Suite du billet précédent : L’univers holographique (3) : De l’entropie à l’hypothèse holographique

Juan Maldacena en 2013
Juan Maldacena en 2013

Confrontés à la difficulté d’appliquer le principe holographique à un modèle d’univers réaliste, les physiciens se sont tournés vers des modèles d’univers simplifiés, dans lesquels le principe pourrait s’appliquer.
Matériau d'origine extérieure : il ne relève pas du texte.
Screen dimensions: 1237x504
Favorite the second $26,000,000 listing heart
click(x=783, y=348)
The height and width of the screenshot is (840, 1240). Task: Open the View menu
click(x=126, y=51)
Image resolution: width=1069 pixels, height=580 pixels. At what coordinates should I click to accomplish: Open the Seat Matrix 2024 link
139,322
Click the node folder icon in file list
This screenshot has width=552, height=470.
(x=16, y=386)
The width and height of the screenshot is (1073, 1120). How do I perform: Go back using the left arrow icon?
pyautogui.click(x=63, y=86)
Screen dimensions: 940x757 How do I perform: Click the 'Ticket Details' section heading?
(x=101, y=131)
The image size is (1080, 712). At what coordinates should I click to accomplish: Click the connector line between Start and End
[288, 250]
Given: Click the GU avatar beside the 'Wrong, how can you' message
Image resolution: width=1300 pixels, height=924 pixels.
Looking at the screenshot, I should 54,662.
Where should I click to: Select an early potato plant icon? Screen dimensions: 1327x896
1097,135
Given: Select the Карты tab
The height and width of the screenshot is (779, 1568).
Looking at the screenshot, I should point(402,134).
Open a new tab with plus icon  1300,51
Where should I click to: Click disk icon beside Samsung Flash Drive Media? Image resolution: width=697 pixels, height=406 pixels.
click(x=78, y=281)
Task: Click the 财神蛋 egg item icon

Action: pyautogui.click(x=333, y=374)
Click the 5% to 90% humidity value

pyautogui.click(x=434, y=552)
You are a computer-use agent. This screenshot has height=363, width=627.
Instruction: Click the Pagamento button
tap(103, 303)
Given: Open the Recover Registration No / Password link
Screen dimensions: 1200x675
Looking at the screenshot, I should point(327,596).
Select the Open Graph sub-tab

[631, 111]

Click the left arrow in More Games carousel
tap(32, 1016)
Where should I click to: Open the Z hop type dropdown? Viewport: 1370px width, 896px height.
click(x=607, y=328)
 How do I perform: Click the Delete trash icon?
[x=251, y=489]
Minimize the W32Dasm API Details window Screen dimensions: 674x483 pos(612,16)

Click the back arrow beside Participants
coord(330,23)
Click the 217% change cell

La première réalisation concrète a été l’œuvre du jeune chercheur argentin Juan Maldacena qui, en novembre 1997, publia un résultat étonnant, assorti d’une audacieuse conjecture mathématique[1].

Considérant un trou noir dans un modèle d’espace-temps à cinq dimensions macroscopiques caractérisé par une géométrie dite anti-de Sitter, il montra que les détails des phénomènes se déroulant dans cet univers, décrits par la théorie des cordes et incluant donc la gravitation, étaient entièrement codés dans le comportement de certains champs quantiques (non gravitationnels) se déroulant sur la frontière quadridimensionnelle de cet univers.

Vue d'artiste de l'équivalence
Vue d’artiste de l’hypothèse de Maldacena

L’espace-temps de de Sitter est une solution exacte des équations de la relativité générale ordinaire découverte dès 1917, vide de matière mais qui comprend une force répulsive appelée constante cosmologique, de valeur positive ; si maintenant on change le signe de la constante cosmologique, la force de répulsion devient attractive et le modèle se transforme en un espace-temps anti-de Sitter[2] . Ce dernier acquiert une géométrie spatiale hyperbolique (c’est-à-dire de courbure négative) et, bien qu’il soit infini, possède un « bord » bien défini. Pour représenter ce bord, on utilise la représentation de Poincaré du disque hyperbolique qui, à l’aide d’une transformation conforme conservant les angles mais pas les distances, ramène l’infini à distance finie. L’artiste néerlandais Mauritz Cornelius Escher a créé une célèbre série d’estampes intitulées Circle Limits dans lesquelles il utilise la représentation de Poincaré, voir par exemple [3].

Poincaré representation of the hyperbolic disc.
Représentation de Poincaré du disque  hyperbolique.

Circular Limit III, zn engraving by M.C.E. Escher, using the Poincaré representation of hyperbolic space.
Circle Limit III, une gravure de M.C.E. Escher utilisant la représentation de Poincaré de l’espace hyperbolique.
L'esapce anti-de Sitter en dimension 3 se présente comme un empilement de disques hyperboliques, chacun représentant l'état d'un univers 2D à un instant donné. L'espace-temps 3D qui en résulte resemble à un cylindre solide.
L’esapce anti-de Sitter en dimension 3 se présente comme un empilement de disques hyperboliques, chacun représentant l’état d’un univers 2D à un instant donné. L’espace-temps 3D qui en résulte resemble à un cylindre solide.

Pour l’espace-temps anti-de Sitter en dimension 5, noté AdS5, le bord est de dimension 4 et, localement autour de chaque point, ressemble à l’espace de Poincaré-Minkowski, qui est précisément le modèle d’espace-temps plat utilisé en physique non-gravitationnelle. Cela signifie qu’un trou noir dans l’espace-temps anti-de Sitter 5D est strictement équivalent à un champ de particules et de rayonnement existant dans l’espace-temps plat 4D de la frontière. Or, cette dernière description fait appel à des théories de champs quantiques bien connues et maîtrisées, analogues aux champs de Yang-Mills utilisés par exemple en chromodynamique quantique (qui est la théorie de l’interaction forte). Notons cependant qu’aux cinq dimensions spatiales de l’espace-temps anti-de Sitter il faut rajouter cinq dimensions spatiales compactifiées en forme de sphère S5, afin de traiter le problème dans le cadre de la théorie des cordes standard à dix dimensions.